Artinya kembali ke alam yang mengosongkan, tidak mengumbar nafsu duniawi, yang bersifat kuasa menguasai, dan kembali ke asal muasalmu.” Dengan kata lain, manusia akan kembali lagi ke asalnya. Oleh karena itu jangan mengumbar nafsu duniawi dan jangan pula mempunyai sifat yang selalu berkuasa.
Kebalikan dari ketiadaan (prinsip angka nol) adalah sesuatu yang tak terhingga dan tak terbatas. Tuhan adalah pemilik ketakhinggaan yang mutlak. Karena ketakhinggaan-Nya tersebut, tak ada seorang atau sesuatu pun yang dapat menghalangi kuasa-Nya dalam berkehendak. “Dan Dia (Allah) adalah Maha Kuasa atas segala sesuatu” (Al-Maidah: 120).

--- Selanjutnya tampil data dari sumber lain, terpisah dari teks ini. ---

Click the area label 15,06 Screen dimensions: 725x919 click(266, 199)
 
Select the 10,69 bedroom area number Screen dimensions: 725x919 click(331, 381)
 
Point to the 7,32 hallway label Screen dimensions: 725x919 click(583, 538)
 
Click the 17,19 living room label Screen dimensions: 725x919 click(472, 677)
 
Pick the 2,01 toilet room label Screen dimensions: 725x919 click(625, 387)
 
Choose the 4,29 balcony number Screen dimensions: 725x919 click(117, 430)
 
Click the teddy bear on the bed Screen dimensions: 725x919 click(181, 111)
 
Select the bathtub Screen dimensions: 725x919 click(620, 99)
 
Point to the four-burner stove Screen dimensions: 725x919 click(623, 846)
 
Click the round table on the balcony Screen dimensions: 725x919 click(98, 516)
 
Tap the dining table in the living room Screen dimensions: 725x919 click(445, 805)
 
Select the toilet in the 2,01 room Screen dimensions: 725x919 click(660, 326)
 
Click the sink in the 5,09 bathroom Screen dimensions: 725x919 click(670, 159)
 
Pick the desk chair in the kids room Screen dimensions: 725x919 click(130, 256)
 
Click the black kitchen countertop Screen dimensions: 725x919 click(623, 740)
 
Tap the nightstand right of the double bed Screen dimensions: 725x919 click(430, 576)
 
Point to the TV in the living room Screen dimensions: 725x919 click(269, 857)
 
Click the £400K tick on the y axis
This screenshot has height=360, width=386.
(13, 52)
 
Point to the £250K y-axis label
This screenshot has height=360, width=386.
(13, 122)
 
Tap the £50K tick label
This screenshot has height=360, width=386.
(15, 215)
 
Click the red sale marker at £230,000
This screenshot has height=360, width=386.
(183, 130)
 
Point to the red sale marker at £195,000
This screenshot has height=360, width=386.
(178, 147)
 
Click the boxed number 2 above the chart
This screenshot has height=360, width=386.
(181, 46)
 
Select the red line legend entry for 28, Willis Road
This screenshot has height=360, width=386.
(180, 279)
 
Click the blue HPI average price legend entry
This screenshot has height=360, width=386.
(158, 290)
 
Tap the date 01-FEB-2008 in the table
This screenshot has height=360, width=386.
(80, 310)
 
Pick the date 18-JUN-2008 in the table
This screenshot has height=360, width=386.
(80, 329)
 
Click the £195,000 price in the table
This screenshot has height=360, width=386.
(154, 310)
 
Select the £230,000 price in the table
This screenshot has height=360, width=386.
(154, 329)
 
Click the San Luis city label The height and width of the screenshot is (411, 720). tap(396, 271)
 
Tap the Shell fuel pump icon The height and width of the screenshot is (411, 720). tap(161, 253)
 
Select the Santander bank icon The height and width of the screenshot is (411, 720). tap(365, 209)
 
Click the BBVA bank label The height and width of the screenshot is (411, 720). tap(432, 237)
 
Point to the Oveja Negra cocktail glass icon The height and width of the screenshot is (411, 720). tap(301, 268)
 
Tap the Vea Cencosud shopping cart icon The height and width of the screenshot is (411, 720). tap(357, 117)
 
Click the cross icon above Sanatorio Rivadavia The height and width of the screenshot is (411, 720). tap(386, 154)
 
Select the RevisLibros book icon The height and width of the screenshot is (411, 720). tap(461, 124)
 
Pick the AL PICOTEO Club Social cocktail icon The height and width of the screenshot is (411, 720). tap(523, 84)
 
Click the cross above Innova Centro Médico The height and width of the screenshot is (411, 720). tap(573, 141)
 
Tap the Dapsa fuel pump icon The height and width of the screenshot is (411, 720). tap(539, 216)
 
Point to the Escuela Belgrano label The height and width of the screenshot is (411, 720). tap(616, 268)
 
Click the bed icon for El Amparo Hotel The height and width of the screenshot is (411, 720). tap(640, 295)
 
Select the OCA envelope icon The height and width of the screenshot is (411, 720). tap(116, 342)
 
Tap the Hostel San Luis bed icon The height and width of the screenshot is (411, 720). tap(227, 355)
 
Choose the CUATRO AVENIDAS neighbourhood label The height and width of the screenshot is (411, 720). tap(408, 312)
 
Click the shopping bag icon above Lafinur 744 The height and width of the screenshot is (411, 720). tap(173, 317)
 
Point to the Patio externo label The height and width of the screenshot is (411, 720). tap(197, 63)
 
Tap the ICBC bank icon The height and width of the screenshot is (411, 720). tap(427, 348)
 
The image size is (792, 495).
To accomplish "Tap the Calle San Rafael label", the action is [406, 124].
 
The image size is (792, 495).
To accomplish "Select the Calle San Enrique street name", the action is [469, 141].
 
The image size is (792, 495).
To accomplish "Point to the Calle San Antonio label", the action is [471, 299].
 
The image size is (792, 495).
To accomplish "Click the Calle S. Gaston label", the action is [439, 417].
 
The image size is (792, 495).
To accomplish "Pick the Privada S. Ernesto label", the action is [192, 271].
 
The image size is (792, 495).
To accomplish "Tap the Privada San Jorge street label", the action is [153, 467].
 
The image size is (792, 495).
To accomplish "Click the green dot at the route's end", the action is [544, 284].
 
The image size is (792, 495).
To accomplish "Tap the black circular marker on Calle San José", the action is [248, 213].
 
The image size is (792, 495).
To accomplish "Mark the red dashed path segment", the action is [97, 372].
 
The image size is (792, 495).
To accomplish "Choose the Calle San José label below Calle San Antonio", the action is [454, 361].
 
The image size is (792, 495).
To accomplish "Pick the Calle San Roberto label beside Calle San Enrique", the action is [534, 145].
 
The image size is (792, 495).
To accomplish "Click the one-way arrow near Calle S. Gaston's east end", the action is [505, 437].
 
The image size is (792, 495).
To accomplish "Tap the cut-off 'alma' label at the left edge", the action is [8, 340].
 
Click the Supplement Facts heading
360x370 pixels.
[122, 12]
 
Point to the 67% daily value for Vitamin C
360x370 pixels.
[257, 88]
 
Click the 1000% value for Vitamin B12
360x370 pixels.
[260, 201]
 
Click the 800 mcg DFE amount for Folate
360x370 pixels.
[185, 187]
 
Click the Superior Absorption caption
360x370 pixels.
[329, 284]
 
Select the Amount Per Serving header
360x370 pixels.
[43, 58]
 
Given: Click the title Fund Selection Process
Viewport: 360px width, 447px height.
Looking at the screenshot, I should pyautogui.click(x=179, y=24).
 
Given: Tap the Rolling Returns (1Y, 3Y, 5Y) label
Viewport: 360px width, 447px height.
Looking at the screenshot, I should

Ia adalah Tuhan Yang Maha Mengetahui, yang esensinya tidak memiliki ukuran atau kriteria (Sayid Mujtaba, 1989). Wujud-Nya akan sangat berbeda dengan makhluk ciptaan-Nya (mukhollafatul lil-hawaditsi). Ia melingkupi seluruh alam semesta dan waktu. Oleh karena itulah, manusia tidak akan mampu melukiskan secara visual wujud dari Tuhan Allah. Di dunia ini Ia tidak dapat dilihat (Imam al-Ghazali, tt). “Dia tidak dapat dicapai oleh pengelihatan mata, sedang Dia dapat melihat segala yang kelihatan” (Al-An’am: 103). “Dia-lah yang Esa tanpa penyerupaan, pembagaimanaan, penggambaran, pengasosiasian, dan penyimbolan. Tak satupun di alam semesta ini yang mampu menyamai-Nya” (Al-Qusyairi, tt). Seseorang hanya dapat mengenali Allah SWT dari sifat-sifat serta bukti-bukti eksisteni-Nya lewat apa yang telah dianugerahkan-Nya di alam semesta ini.
Demikianlah filosofi angka nol. Dengan mengikuti filosofi angka nol, orang akan mengakui eksistensi Tuhan dengan mengakui ketiadaan diri, ketidakmampuan diri, serta ketidakberhakan diri untuk memiliki apapun.


Referensi
Al-Qur’an digital versi 2.1, 2004. Diambil dari http://www.alquran-digital.com 27 Juni 2012.
Al-Ghazali, I. tt. Ihya’ Ulumiddin. Diterjemahkan oleh Moh. Zuhri tahun 1990. Semarang : Asy-Syifa’.
Al-Qusyairi. tt. Risalah Qusyairiyah: Sumber Kajian Ilmu Tasawuf. Diterjemahkan oleh Umar Faruq tahun 2007. Jakarta: Pustaka Amani.
Charles, S. 2000. Zero: The Biography of A Dangerous Idea. New York: Penguin Books.
Mujtaba, S. 1989. Mengenal Tuhan dan Sifat-Sifat-Nya. Diterjemahkan oleh Ilham Manshuri dan Mufid Ashfahani tahun 2002. Jakarta: Lentera Basritama.
Rizal, A. 2012. Al-Khawarizmi dan Angka nol. Diambil dari www.al-khawarizmi-dan-angka-nol.htm tanggal 1 Oktober 2012.
Selain referensi di atas, tulisan ini sebagian diambil dari makalah yang ditulis M. Makin dan Lilik Suryani (mahasiswa jurusan pendidikan matematika IAIN Sunan Ampel Surabaya).